*** DATA RECORDS ***

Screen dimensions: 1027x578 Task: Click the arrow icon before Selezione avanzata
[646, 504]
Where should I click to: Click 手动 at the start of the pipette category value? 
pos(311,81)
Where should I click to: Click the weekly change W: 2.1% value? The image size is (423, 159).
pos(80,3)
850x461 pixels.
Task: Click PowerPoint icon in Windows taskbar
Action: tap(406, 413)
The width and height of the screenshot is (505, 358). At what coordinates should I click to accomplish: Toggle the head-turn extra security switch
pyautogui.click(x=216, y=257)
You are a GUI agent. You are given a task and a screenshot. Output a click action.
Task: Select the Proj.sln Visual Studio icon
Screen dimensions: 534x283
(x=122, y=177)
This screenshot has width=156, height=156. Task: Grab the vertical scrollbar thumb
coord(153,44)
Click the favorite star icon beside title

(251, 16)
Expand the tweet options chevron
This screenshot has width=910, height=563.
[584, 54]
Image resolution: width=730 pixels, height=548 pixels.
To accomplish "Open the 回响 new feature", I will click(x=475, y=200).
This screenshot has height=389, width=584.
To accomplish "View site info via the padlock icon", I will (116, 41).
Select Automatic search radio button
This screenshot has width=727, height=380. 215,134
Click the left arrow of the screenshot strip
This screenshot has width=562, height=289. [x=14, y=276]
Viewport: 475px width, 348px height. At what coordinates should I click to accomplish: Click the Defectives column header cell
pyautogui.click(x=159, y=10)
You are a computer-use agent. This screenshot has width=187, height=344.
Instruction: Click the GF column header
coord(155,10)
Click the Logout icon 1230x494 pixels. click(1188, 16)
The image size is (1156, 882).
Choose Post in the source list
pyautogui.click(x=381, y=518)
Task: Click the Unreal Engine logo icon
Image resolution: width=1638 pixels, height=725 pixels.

*** End of DATA RECORDS ***

Search the entries for the word "resolution", then gather every line that has it.

Image resolution: width=730 pixels, height=548 pixels.
Image resolution: width=1638 pixels, height=725 pixels.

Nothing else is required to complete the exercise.